Weltblutspendetag – Wahre Lebensretter

14.06.2017 - 01:17

Wie bereits im vergangenen Jahr, habe ich auch dieses Jahr am Weltblutspendetag den Blutspendentermin in Frechen aufgesucht. Das Thema gehört nach wie vor ganz vordinglich auf die Tagesordnung und sollte möglichst auch mit der eigenen Teilnahme im Terminkalender vermerkt sein. Auch wenn eine Bluttransplantation vermeintlich nur in Notfällen in Frage kommt, sind es dann doch 80 Prozent aller Menschen, die mindestens einmal im Leben darauf angewiesen sind. Täglich werden 14.000 Blutspenden im gesamten Bundesgebiet benötigt, damit insbesondere Krebs- und Herzpatienten versorgt werden können. Leider sinkt bundesweit die Bereitschaft Blut zu spenden, auch wenn die Nachfrage weiterhin ungebrochen ist. Leider gilt dies auch für den Rhein-Erft-Kreis, wo sich der Trend der letzten Jahre trotz des zusätzlichen Angebots neuer Blutspendentermine fortsetzt. Dies führt nun auch zu erkennbaren Engpässen einzelner Blutgruppen. Insgesamt sind im Kreis im Jahr 2016 400 Bürger weniger zur Blutspende gegangen als im Jahr 2015 – das entspricht einem Rückgang von 3,8%. Lediglich in Frechen war in 2016 ein Anstieg gegenüber dem Vorjahr zu erkennen. Grund dafür ist der besondere und sehr offensive Werbeauftritt der engagierten ehrenamtlichen Helfer. Dieser Einsatz ist aller Ehren wert, zumal sie gutes leisten, um das Leben anderer zu retten.
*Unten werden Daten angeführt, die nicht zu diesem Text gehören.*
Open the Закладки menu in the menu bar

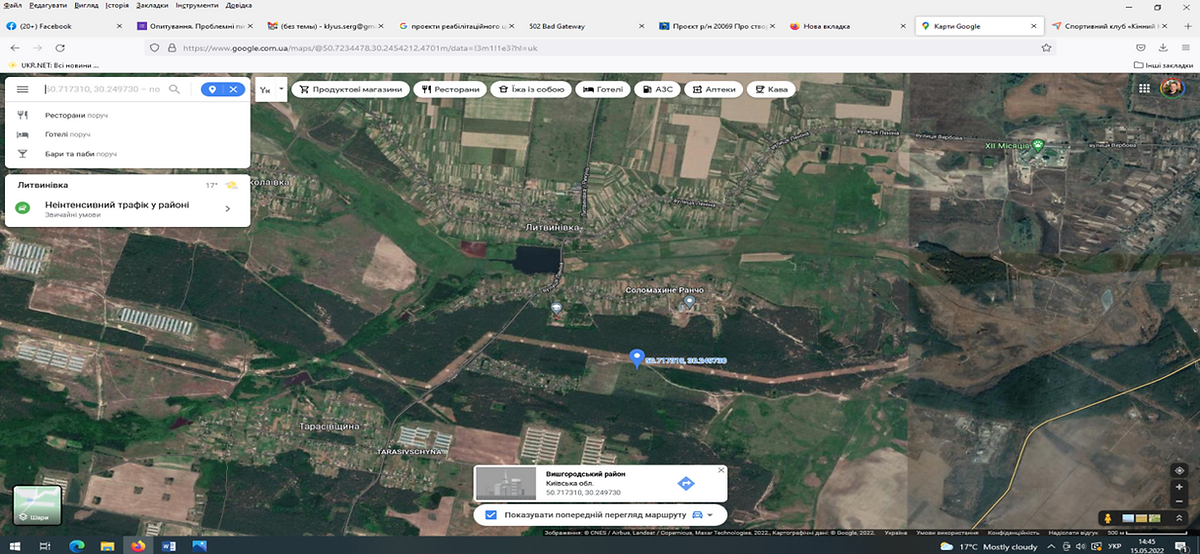(x=152, y=5)
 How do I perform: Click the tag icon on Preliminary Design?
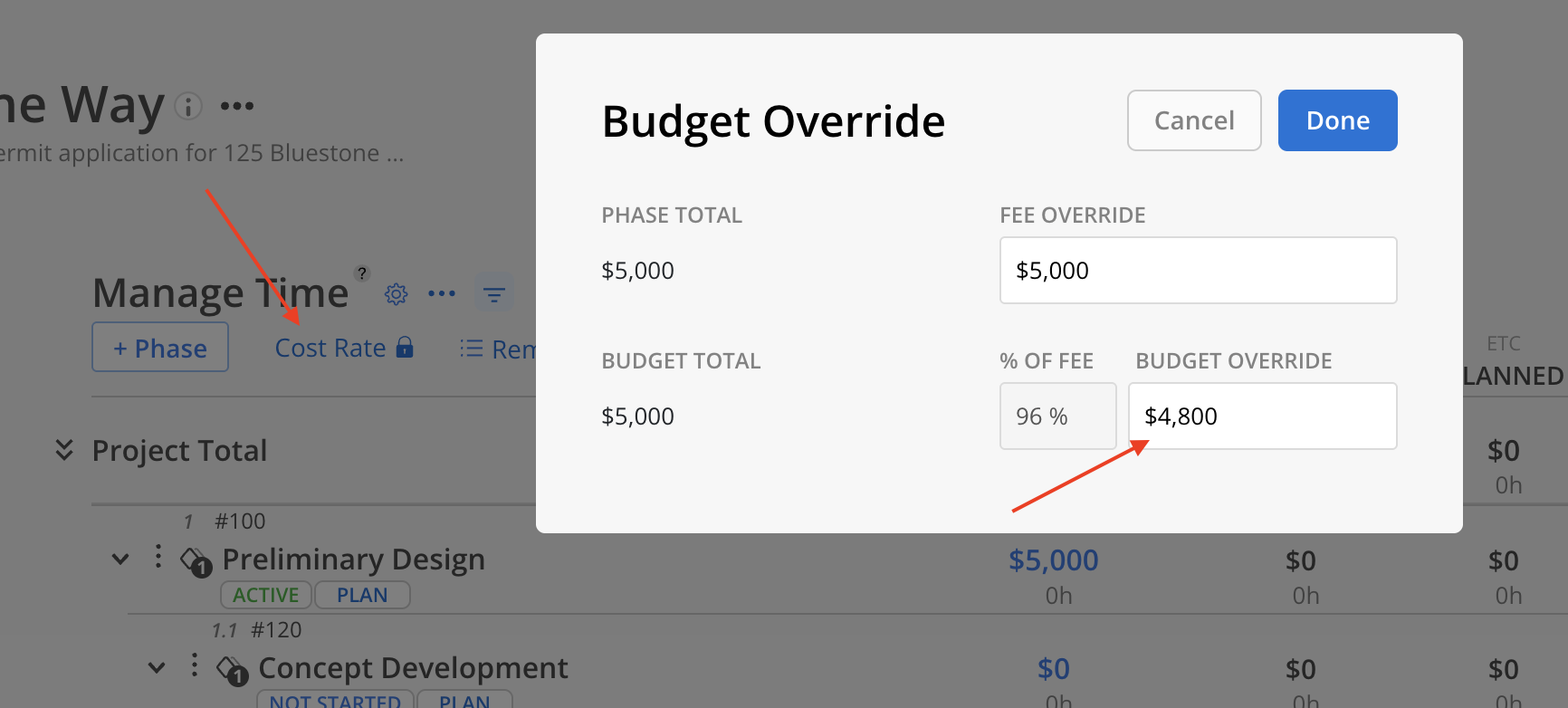(x=196, y=561)
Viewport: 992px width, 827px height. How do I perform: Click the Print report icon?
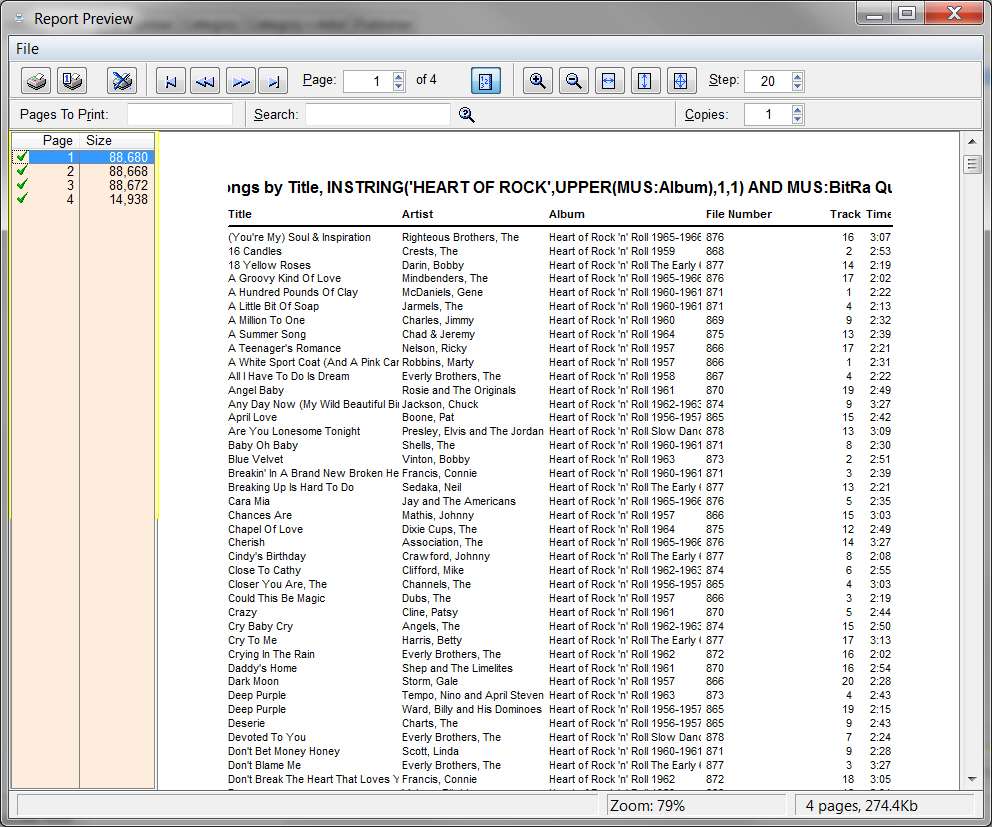pos(36,81)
Ich kann nur dringend appellieren, dass mehr Leute einen Beitrag leisten. Die Blutversorgung muss zukünftig auch stabil bleiben, denn es kann jeder von uns irgendwann darauf angewiesen sein. Gerne werde ich mich daran beteiligen, dass dieses Thema mehr Beachtung findet. Jeder kann mitmachen, ob als Spender oder Helfer – es lohnt sich!